Schongau – Die Kaderplanungen bei der EA Schongau sind ein wichtiges Stück fortgeschritten. Routiniert, treffsicher, gefährlich im Powerplay und Rechtsschütze – so lauteten die Anforderungen an den zweiten Kontingentspieler. Ein 34-jähriger Slowake mit Länderspielerfahrung will diese erfüllen. Sein Name: Roman Tomanek.

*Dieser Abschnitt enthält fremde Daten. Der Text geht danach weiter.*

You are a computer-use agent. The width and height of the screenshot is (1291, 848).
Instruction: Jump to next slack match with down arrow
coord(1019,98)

Bei der U18-WM im Jahr 2004 leuchtete der Stern Tomaneks ganz hell: Gemeinsam mit dem heutigen NHL-Star Phil Kessel wurde er mit sieben Treffern zum Toptorjäger des Turniers. Acht Punkte bedeuteten eine Ausbeute, wie sie auch Evgeni Malkin vorzuweisen hatte. Im NHL-Draft des selben Jahren schlugen die Phoenix Coyotes an 103. Stelle zu. Zwei Juniorensaisons verbrachte Tomanek in Nordamerika, dann kehrte er in die Extraliga seines Heimatlandes zurück.

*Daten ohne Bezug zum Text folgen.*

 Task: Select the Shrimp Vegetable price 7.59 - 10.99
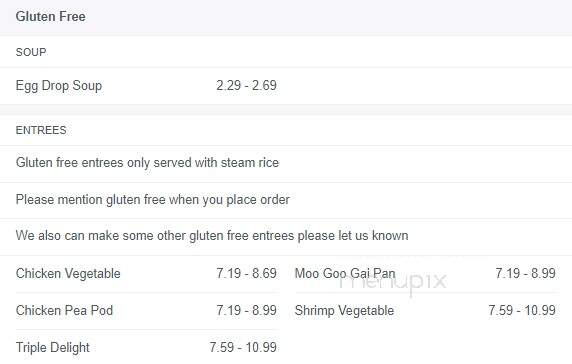(x=522, y=311)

Dort lief der Offensivangreifer für die Teams von Banska Bystrica, Dukla Trencin und dann sehr erfolgreich für den HK Nitra auf. Unter anderem zwei Auszeichnungen als Toptorjäger der Hauptrunde und der Play-Offs brachten vier Berufungen ins Allstar-Team mit sich – und immer wieder zur slowakischen Nationalmannschaft.

Im Anschluss an Abstecher nach Tschechien und Kasachstan kam Tomanek 2017 erstmals nach Deutschland, wo er kurz in der DEL 2 für Freiburg und Bayreuth auflief. Nach Stationen in Frankreich, erneut der Slowakei und Rumänien heuerte der 1,85 Meter große Stürmer in der vergangenen Saison in der Nord-Oberliga an. Für Rostock sammelte er in 36 Partien 18 Tore und 20 Vorlagen.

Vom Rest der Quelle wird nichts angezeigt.